Sensitization after UCS exposure

Startle blink response magnitudes

Replicating previous findings, a pronounced sensitization of the startle reflex was observed after repeated electric shock exposure (F(1,60) = 66.47; p < 0.001; η2 = 0.53), which did not differ between patients (M = 16.7; SE, 2.6) and controls (M = 14.4; SE, 2.8; F < 1) [shock sensitization effects were analyzed comparing the physiological responses to the last CS presented before the shock work-up procedure (regardless of whether this was the designated CS+ or CS-) with those elicited during the first CS presentation during the conditioning phase (again regardless whether this was the CS+ or the CS-, because no CS has been paired with a UCS at this time)]. Moreover, startle sensitization was equally pronounced in patients with left- or right-hemisphere lesions (F < 1).

SCR magnitudes

As was the case for startle blink magnitudes, UCS exposure resulted in a pronounced increase of SCR magnitudes to the first CS presentation in the conditioning phase (F(1,60) = 31.97; p < 0.001; η2 = 0.35). This sensitization effect again did not differ between the patients (M = 0.13; SE, 0.04) and the control subjects (M = 0.17; SE, 0.03; F < 1), suggesting that the UCS was effective in both groups of participants. Moreover, the sensitization was not affected by lesion site (F < 1).

Conditioning

Startle blink response magnitudes

Replicating previous findings, blink magnitudes elicited during the presentation of the CS+ were significantly potentiated relative to the blink responses elicited during the ITI (F(1,60) = 11.44; p < 0.01; η2 = 0.16) or compared with those elicited during the CS- (F(1,60) = 11.84; p < 0.01; η2 = 0.17), resulting in a significant main effect of conditioning (F(2,120) = 8.58; p < 0.001; ϵ = 0.94; η2 = 0.13) (Fig. 1).
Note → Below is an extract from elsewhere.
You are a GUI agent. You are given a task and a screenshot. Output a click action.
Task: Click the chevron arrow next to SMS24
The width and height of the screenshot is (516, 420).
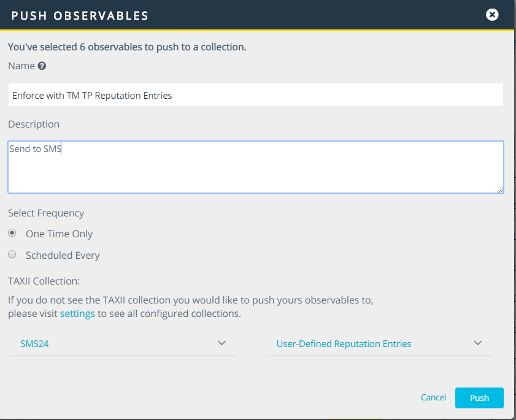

As expected, this conditioned startle potentiation was impaired in patients relative to controls (conditioning by group: F(2,120) = 3.20; p < 0.05; ϵ = 0.94; η2 = 0.05). While the controls exhibited a pronounced fear-potentiated startle blink response (F(2,62) = 8.83; p < 0.01; ϵ = 0.92; η2 = 0.22), no significant modulation of the startle blink response was observed in the patient group (F(2,58) = 2.58; p = 0.088; ϵ = 0.95; η2 = 0.08). Post hoc analyses revealed that while control subjects exhibited significantly larger blink magnitudes during CS+ relative to the ITI (F(1,31) = 13.4; p < 0.01; η2 = 0.30), no such startle potentiation was observed for the patients (F < 1). This effect was supported by a significant potentiation-by-group interaction (F(1,60) = 5.00; p < 0.05; η2 = 0.08). This interaction was not significant for the conditioned startle discrimination (F < 1) [i.e., startle blink responses during the CS+ were larger than during the CS- for both patients (F(1,29) = 4.27; p < 0.05; η2 = 0.13) and controls (F(1,31) = 7.88; p < 0.01; η2 = 0.20)]. No differences in startle blink responding were observed between patients with left- or right-hemisphere lesions, respectively (F < 1).

Figure 1.

Figure 1.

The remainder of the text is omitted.